What the task requires
Please rewrite the part of the data that opens with the line containing "Click the battery voltage icon" and closes with the line containing "[x=11, y=20]", replacing "mailbox" with "inbox" and leaving everything else unchanged.

....................

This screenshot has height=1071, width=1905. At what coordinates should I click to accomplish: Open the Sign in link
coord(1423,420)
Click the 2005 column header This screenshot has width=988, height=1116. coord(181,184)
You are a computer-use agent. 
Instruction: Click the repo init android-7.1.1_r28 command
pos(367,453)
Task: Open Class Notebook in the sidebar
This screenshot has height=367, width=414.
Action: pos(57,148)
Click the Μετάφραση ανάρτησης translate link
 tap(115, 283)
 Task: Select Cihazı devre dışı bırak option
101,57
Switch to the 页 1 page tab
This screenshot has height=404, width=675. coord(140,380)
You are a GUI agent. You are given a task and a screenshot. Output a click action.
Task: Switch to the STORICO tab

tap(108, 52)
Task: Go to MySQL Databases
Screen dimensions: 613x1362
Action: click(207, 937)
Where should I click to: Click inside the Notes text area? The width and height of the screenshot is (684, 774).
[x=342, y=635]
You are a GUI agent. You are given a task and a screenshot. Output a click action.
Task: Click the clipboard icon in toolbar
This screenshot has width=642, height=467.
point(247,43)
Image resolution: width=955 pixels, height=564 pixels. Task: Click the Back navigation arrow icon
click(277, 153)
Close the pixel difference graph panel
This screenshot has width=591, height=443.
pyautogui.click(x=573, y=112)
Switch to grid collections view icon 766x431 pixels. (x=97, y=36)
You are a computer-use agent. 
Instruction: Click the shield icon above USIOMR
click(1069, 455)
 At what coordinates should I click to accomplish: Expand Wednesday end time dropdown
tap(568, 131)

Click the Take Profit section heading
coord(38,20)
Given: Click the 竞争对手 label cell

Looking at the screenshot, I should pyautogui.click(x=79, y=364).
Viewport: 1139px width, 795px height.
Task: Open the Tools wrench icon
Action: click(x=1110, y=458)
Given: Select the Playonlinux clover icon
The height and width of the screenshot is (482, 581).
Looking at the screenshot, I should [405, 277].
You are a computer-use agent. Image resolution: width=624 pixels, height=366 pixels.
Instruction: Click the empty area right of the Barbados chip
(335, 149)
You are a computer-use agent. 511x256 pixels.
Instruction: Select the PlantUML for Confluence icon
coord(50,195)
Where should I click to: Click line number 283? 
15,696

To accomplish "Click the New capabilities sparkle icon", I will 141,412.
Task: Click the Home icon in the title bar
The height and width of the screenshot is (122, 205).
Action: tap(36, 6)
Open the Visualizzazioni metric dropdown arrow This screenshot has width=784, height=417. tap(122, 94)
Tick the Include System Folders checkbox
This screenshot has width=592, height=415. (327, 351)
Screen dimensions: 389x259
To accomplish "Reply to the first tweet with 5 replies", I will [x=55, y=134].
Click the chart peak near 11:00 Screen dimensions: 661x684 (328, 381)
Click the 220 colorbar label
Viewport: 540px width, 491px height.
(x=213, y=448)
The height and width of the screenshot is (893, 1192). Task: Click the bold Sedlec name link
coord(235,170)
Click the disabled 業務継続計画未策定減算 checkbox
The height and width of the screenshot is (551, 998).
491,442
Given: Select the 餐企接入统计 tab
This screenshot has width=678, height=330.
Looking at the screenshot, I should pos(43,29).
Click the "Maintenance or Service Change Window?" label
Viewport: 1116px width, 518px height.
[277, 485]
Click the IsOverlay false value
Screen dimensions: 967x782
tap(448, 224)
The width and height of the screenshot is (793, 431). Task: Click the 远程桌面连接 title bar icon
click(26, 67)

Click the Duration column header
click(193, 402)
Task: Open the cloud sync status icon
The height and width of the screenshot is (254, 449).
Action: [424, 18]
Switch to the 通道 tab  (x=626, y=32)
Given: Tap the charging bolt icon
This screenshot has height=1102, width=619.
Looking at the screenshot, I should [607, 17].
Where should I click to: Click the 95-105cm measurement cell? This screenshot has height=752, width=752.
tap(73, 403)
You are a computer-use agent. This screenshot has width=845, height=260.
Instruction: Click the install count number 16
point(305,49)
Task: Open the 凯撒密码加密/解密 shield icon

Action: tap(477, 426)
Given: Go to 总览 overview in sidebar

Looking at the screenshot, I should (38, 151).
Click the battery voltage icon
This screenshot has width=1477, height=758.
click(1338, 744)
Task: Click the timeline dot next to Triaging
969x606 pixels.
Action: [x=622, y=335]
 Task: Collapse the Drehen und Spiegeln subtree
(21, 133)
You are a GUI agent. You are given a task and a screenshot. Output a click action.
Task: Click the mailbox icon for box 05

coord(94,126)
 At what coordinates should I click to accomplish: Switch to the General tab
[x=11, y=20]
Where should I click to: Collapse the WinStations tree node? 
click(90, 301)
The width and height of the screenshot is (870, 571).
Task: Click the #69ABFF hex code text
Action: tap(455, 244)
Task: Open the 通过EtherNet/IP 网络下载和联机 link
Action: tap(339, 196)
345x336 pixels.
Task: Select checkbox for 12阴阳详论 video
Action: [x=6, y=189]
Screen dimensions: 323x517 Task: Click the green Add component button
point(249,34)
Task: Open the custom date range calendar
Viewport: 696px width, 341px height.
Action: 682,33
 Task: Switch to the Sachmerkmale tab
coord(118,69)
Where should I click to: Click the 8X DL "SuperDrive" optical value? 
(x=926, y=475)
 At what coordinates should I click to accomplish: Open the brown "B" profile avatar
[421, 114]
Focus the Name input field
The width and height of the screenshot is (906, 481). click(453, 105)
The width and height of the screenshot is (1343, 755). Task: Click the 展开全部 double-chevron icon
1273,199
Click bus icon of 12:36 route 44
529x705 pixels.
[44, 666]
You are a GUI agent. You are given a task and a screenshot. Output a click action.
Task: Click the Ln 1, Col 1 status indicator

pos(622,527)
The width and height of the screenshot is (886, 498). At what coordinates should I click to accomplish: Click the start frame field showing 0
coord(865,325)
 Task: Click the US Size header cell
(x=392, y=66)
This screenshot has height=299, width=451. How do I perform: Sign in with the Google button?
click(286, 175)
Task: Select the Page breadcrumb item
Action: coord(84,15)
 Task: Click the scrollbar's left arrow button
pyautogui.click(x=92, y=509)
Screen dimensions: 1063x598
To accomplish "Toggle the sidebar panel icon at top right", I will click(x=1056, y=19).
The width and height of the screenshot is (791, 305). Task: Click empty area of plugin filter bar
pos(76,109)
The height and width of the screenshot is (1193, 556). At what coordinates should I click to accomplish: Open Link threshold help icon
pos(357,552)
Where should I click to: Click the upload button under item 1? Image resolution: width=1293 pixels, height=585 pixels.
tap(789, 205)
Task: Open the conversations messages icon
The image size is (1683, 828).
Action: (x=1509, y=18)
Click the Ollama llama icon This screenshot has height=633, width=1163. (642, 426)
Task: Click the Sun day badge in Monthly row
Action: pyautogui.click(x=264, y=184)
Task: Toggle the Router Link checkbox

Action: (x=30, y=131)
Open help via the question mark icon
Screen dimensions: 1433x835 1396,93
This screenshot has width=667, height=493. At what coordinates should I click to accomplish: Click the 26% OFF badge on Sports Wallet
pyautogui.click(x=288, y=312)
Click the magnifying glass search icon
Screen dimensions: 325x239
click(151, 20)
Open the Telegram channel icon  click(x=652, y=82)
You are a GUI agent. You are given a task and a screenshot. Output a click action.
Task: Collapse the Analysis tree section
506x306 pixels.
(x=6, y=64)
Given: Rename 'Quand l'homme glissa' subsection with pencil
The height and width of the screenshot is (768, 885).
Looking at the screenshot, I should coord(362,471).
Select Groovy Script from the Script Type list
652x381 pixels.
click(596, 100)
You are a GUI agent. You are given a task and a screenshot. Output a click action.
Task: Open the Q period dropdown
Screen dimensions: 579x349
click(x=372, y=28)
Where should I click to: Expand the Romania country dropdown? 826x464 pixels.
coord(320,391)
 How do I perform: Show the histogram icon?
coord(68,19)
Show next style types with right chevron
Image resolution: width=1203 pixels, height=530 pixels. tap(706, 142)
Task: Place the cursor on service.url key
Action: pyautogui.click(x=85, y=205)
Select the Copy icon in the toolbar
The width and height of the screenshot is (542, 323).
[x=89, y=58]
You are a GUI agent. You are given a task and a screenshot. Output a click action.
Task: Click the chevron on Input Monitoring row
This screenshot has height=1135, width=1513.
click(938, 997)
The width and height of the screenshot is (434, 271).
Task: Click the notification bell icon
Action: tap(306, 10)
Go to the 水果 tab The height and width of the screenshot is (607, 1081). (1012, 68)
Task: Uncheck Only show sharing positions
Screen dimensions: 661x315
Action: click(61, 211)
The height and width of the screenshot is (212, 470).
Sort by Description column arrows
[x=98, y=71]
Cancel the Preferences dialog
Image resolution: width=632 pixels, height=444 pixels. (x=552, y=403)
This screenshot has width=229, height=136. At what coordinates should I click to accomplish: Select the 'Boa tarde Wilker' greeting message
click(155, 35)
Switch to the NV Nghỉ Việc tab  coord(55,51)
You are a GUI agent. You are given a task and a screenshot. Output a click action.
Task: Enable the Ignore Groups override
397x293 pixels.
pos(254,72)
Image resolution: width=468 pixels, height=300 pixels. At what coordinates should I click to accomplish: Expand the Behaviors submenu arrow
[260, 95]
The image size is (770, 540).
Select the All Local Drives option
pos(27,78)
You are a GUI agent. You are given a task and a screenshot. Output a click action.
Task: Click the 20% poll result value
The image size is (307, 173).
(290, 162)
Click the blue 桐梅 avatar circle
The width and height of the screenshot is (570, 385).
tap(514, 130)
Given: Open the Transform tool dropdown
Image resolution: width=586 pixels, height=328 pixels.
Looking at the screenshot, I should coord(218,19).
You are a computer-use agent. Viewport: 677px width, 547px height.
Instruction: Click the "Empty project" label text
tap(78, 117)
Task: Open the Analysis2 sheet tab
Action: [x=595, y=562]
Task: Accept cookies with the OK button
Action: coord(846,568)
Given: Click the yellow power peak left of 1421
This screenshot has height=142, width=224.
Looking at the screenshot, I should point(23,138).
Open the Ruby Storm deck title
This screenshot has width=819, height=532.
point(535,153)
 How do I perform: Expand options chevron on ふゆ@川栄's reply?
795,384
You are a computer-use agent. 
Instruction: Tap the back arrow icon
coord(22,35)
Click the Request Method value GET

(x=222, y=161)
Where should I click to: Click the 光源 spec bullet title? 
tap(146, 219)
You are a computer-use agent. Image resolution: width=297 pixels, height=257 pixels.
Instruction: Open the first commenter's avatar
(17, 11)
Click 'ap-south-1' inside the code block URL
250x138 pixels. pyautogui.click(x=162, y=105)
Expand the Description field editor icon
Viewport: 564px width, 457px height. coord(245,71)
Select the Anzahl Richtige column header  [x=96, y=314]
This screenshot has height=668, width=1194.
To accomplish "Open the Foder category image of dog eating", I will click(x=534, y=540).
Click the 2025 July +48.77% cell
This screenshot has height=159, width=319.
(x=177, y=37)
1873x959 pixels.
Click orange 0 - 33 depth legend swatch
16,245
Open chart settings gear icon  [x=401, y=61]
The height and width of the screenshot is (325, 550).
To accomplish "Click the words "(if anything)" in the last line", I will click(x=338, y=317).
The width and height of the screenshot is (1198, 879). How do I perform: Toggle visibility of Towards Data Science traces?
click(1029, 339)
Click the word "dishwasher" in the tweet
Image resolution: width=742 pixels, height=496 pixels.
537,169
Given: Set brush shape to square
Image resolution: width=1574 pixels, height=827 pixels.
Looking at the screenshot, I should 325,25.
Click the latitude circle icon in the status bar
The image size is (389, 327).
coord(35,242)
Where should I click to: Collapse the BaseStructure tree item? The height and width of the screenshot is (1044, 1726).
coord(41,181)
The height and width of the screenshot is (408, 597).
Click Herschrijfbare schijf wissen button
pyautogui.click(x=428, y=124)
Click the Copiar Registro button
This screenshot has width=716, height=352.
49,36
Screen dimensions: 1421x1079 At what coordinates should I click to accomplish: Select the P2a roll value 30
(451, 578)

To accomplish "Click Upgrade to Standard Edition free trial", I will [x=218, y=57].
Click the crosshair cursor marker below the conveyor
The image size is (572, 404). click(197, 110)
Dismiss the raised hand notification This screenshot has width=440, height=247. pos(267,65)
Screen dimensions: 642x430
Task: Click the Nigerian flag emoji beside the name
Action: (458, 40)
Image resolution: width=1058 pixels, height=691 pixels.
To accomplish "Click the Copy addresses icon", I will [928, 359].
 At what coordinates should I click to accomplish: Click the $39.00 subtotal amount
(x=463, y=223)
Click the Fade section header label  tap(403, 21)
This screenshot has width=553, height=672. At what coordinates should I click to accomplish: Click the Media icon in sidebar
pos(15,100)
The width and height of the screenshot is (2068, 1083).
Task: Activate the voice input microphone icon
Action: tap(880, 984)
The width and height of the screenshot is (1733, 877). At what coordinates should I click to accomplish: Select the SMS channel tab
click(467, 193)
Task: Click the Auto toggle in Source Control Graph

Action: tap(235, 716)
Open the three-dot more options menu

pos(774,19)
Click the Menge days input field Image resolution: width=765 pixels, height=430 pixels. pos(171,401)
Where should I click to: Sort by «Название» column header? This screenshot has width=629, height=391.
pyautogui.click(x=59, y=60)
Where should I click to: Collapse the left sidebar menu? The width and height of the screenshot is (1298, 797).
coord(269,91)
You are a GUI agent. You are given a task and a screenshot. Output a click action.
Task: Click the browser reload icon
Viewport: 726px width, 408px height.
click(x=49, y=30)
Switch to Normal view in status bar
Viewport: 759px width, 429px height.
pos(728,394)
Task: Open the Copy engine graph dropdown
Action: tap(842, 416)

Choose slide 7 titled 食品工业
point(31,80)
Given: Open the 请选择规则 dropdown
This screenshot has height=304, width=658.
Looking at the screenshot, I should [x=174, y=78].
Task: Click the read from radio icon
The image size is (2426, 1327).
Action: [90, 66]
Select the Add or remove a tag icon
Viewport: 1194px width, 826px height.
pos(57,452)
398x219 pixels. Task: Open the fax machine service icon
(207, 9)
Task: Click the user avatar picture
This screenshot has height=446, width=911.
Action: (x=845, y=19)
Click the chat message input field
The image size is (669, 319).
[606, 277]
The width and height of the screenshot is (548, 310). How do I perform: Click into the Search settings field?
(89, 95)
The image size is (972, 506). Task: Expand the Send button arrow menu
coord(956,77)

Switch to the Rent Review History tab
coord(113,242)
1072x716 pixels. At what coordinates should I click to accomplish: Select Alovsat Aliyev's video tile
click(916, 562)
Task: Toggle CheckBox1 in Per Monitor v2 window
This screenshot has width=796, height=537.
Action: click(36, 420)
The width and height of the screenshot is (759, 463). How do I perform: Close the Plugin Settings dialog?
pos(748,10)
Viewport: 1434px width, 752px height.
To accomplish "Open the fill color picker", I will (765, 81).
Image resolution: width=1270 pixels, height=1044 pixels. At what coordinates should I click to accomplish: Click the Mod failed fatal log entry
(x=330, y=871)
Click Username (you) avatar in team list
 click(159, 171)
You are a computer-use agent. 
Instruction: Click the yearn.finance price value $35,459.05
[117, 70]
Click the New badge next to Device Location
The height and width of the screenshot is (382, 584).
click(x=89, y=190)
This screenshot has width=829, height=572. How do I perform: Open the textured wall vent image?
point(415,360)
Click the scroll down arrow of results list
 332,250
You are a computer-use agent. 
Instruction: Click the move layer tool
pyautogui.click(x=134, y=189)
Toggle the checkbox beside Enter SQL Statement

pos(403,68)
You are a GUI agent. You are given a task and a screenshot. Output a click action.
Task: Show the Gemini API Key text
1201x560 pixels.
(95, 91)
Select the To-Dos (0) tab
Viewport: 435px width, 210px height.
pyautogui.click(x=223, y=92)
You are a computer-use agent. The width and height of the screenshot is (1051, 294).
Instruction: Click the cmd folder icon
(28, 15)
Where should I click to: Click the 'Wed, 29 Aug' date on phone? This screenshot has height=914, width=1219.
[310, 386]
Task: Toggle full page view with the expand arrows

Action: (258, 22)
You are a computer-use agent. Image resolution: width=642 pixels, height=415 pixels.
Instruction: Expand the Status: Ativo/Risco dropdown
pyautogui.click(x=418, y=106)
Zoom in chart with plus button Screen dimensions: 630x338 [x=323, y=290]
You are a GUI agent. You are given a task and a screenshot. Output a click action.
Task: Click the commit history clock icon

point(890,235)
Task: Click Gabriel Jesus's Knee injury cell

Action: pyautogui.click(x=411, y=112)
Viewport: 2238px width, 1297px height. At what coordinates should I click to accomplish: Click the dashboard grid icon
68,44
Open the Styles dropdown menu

....................

Reply
Click the battery voltage icon
This screenshot has width=1477, height=758.
click(1338, 744)
Task: Click the timeline dot next to Triaging
969x606 pixels.
Action: [x=622, y=335]
 Task: Collapse the Drehen und Spiegeln subtree
(21, 133)
You are a GUI agent. You are given a task and a screenshot. Output a click action.
Task: Click the inbox icon for box 05

coord(94,126)
 At what coordinates should I click to accomplish: Switch to the General tab
[x=11, y=20]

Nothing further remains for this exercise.